Mandaluyong has the eighth-highest per capita GDP of the country at (US$8,700).

Barangay Alabang, part of the second district of Muntinlupa, has undergone tremendous growth mainly due to a development boom in the late 1990s. The development of two large-scale commercial real estate projects namely; the Filinvest Corporate City and Ayala Land's Madrigal Business Park, changed the landscape of Muntinlupa from what was once vast fields of cow pasture in the late 1980s, into a supercity that houses new residential, business, industrial and commercial establishments.

The Muntinlupa "Business One-Stop-Shop" is recognized in the 2014 World Cities Summit in Singapore in its effectiveness in reducing the number of steps in acquiring a Business Permit.

===Industry===
Northgate Cyberzone is the information technology park within Filinvest Corporate City in Alabang. The 18.7 ha, PEZA registered IT zone is designed, mastered-planned and built around the needs of technology-based companies engaged in Business Process Outsourcing (BPO), Knowledge Process Outsourcing (KPO), education, learning and firm, software design and multimedia, call centers, e-commerce, banking and financial services, as well as other IT support businesses and the like. It is home to Capital One Philippines Support Services Corp., Convergys Philippines Corp, HSBC Electronic Data Processing (Philippines), Inc., Genpact, Verizon Business and many more.
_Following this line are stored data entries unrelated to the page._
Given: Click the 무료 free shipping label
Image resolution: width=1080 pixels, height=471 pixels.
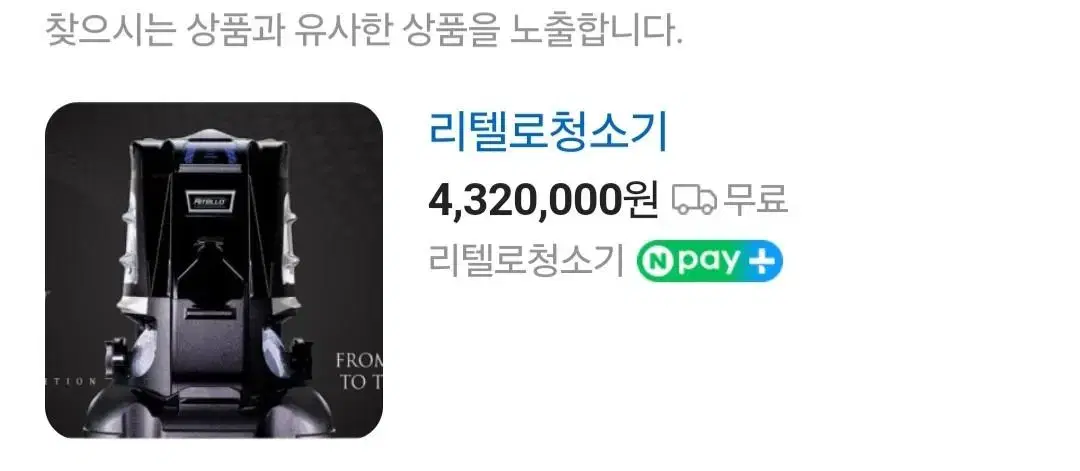Looking at the screenshot, I should coord(755,200).
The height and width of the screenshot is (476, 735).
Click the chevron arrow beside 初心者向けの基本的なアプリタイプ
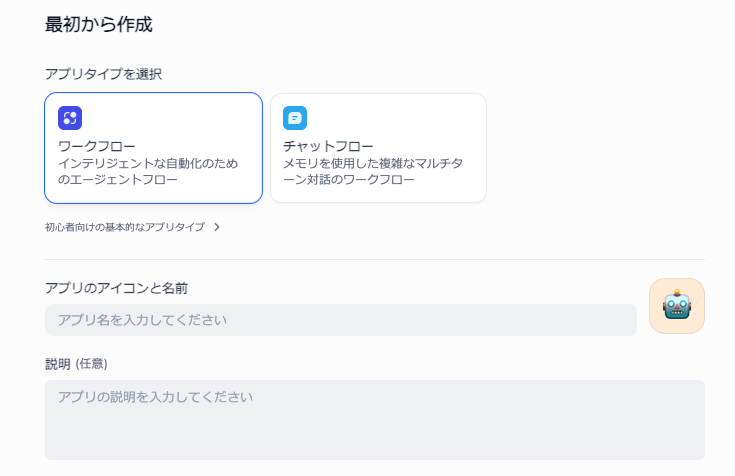[217, 227]
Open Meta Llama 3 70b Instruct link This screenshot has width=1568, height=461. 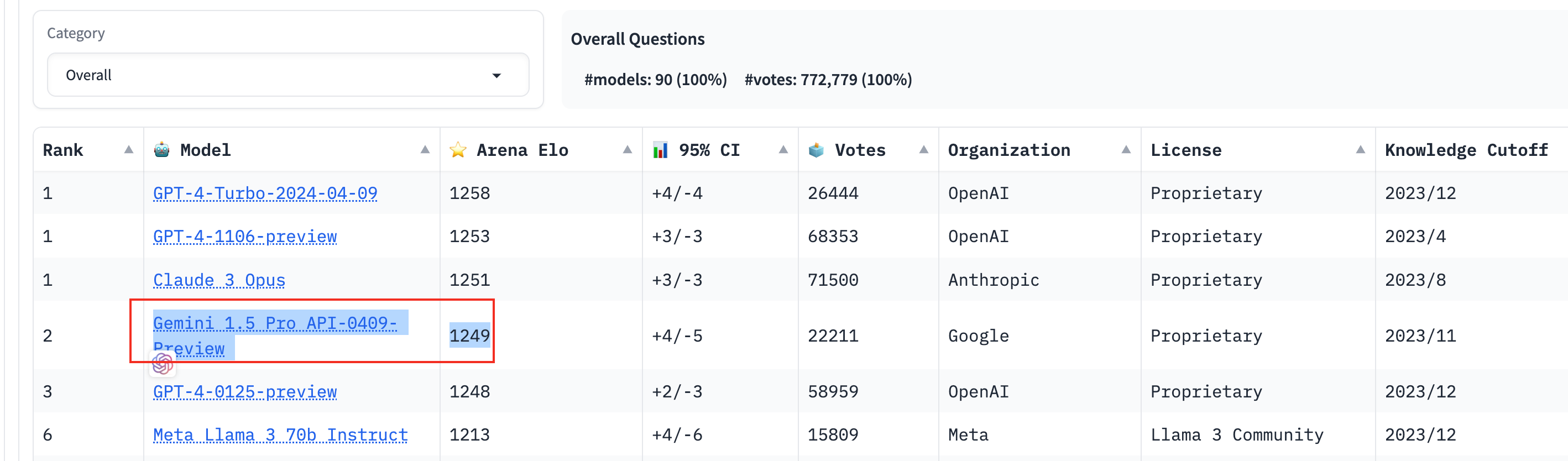pos(280,435)
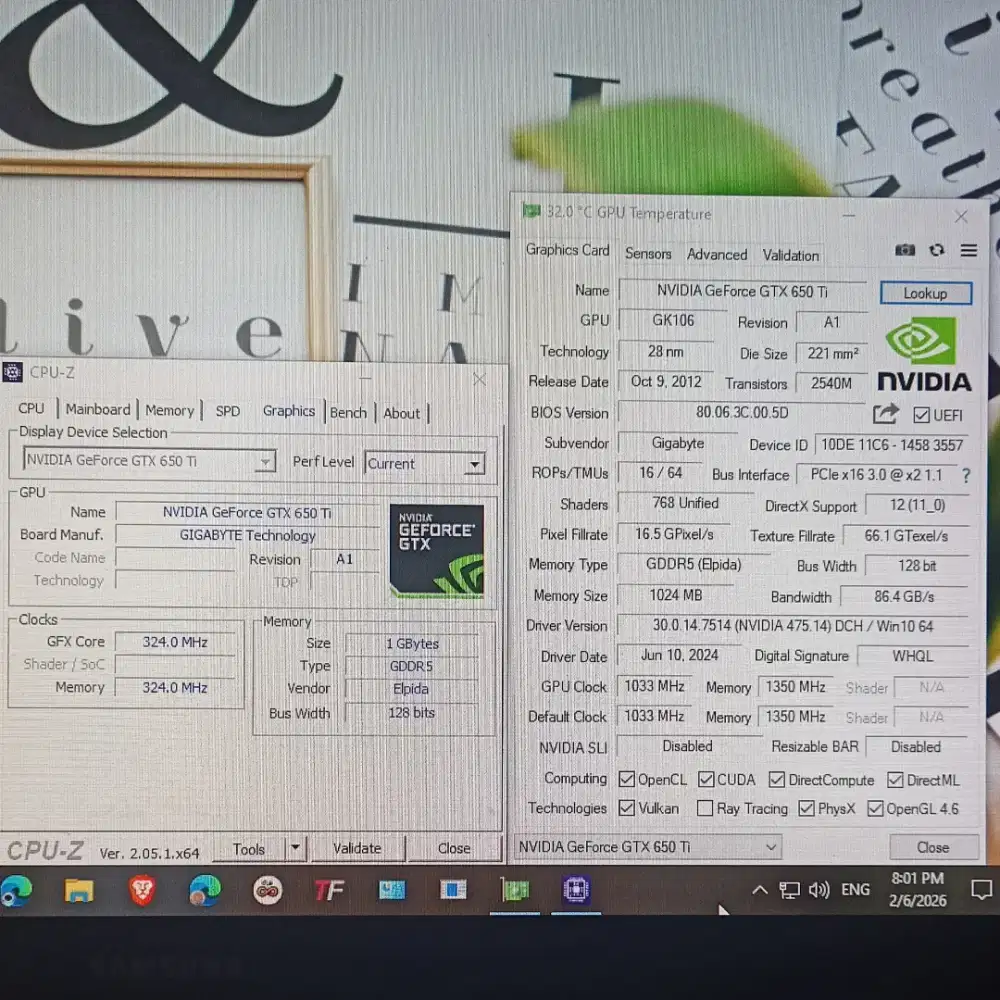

Kawasaki Motors Philippines Corporation is in charge of production and distribution of Kawasaki Motors in the Philippines. KMPC, having been in the country for over 40 years, is hailed today as one of the top manufacturers in the Philippine motorcycle industry. Amkor Technology is a semiconductor product packaging and test services provider that established its first Philippine plant in Cupang. Pepsi-Cola Products Philippines has a plant located in Tunasan. Zuellig Pharma is also within the city.

===Commerce===
Shopping centers in Muntinlupa include Alabang Town Center, which is owned by Rockwell Land Corporation, Ayala Malls South Park (also known as South Park Center), which is owned by Ayala Malls, Festival Alabang owned and operated by Filinvest Development Corporation, Starmall Alabang (formerly known as Metropolis Star Alabang), SM Center Muntinlupa owned by SM Prime Holdings, Commercenter Alabang, and W.Mall Muntinlupa. There are also multiple car dealerships located in Muntinlupa and most of them are along the Alabang–Zapote Road in Alabang.

==Government==

Muntinlupa City Hall

===Local government===

Muntinlupa is governed primarily by the city mayor, the vice mayor and the city councilors. The mayor acts as the chief executive of the city, while the city councilors act as its legislative body. The vice mayor, besides taking on mayoral responsibilities in case of a temporary vacancy, acts as the presiding officer of the city legislature. The legislative body is composed of 16 regular members (8 per district) and representatives from the barangay and the youth council.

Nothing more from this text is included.